A tendência Estável reflecte a visão da DBRS de que o compromisso e a capacidade dos Estados-membros para apoiar a União devem manter-se muito fortes, apesar do aumento da dívida e dos riscos económicos e geopolíticos.
25 Outubro 2025, 01h09

A DBRS Ratings GmbH (Morningstar DBRS) confirmou o Rating de Emitente de Longo Prazo da União Europeia (UE ou União) em AAA. Ao mesmo tempo, a DBRS confirmou o Rating de Emitente de Curto Prazo da União Europeia em R-1 (elevado). A tendência de todas as classificações é Estável.

A tendência Estável reflecte a visão da DBRS de que o compromisso e a capacidade dos Estados-membros para apoiar a União devem manter-se muito fortes, apesar do aumento da dívida e dos riscos económicos e geopolíticos.

Os aumentos significativos projetados da dívida da UE para um máximo de quase 1,1 biliões de euros, principalmente como resultado do instrumento temporário Next Generation EU (NGEU), provavelmente gerarão elevados custos de serviço da dívida no futuro. No entanto, o aumento da margem orçamental, a obrigação dos Estados-Membros de financiarem os níveis de despesa acordados e o sistema de recursos próprios da UE e de reembolsos por parte dos beneficiários de empréstimos deverão permitir à União Europeia pagar a sua dívida sem problemas.

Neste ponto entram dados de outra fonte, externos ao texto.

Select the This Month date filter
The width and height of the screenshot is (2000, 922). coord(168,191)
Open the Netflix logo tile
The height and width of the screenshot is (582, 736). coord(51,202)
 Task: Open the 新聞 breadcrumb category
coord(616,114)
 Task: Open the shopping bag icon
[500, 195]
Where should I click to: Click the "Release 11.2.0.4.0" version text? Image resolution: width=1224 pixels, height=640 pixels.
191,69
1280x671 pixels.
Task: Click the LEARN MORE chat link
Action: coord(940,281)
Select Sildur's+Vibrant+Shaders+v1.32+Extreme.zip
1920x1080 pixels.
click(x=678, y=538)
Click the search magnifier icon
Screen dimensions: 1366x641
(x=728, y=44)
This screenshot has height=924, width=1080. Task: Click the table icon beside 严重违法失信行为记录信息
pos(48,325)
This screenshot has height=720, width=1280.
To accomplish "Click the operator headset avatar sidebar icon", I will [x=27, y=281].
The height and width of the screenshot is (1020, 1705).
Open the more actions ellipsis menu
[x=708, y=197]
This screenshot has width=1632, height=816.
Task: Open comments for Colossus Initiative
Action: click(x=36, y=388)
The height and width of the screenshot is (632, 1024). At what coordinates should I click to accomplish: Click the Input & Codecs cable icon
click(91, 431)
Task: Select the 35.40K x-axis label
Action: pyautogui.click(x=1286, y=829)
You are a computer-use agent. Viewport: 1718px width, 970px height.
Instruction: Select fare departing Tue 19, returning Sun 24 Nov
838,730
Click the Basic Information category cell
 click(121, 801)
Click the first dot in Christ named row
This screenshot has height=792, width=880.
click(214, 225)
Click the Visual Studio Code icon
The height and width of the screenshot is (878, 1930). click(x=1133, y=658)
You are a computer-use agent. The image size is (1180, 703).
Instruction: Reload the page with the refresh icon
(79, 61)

A  DBRS atribui à UE uma classificação AAA com base na sua Avaliação de Apoio. Esta classificação é sustentada pela solvabilidade dos principais Estados-Membros da UE, pelo seu forte compromisso com a UE e pelo reforço de múltiplas fontes de apoio, em particular de Estados-Membros não essenciais com classificação AAA.

Além disso, a UE beneficia de uma gestão orçamental conservadora, dos benefícios de múltiplos níveis de acordos de serviço da dívida que protegem os credores e da manutenção da UE que goza, de facto, de um estatuto de credor preferencial.

O aumento das tensões geopolíticas aumentou a pressão sobre as despesas com a defesa, reconhece a DBRS que diz também que “ao mesmo tempo, deverá também promover a coesão entre os países membros da UE”.

Vários países da UE começaram a aumentar as despesas com a defesa após o início do conflito entre a Ucrânia e a Rússia.

Além disso, o anúncio do governo dos EUA de suspender a ajuda militar à Ucrânia desencadeou o reforço ou a adoção de medidas suplementares por parte da UE para apoiar a Ucrânia, diz a DBRS que acredita que “isto, em combinação com a discussão da NATO entre todos os membros sobre o aumento das despesas com a defesa, que foi recentemente reforçado para o actual compromisso de 5% do PIB até 2035, desencadeou a reacção da UE”.

A UE elaborou o Plano ReArm Europe, que visa atingir estes objectivos até 2030. O plano baseia-se em três elementos principais, que vão desde a estratégia comum delineada no Livro Branco, um quadro financeiro comum baseado num programa de empréstimos denominado SAFE e, em última análise, a activação da cláusula de salvaguarda temporária, descreve a DBRS.

A União decidiu utilizar a sua capacidade de endividamento para incentivar a contratação pública comum para despesas de defesa, à semelhança do que foi feito com o Mecanismo de Recuperação e Resiliência.

As tarifas enfraqueceram as perspectivas económicas europeias, mas a unidade atenua as consequências gerais, diz ainda a canadiana DBRS.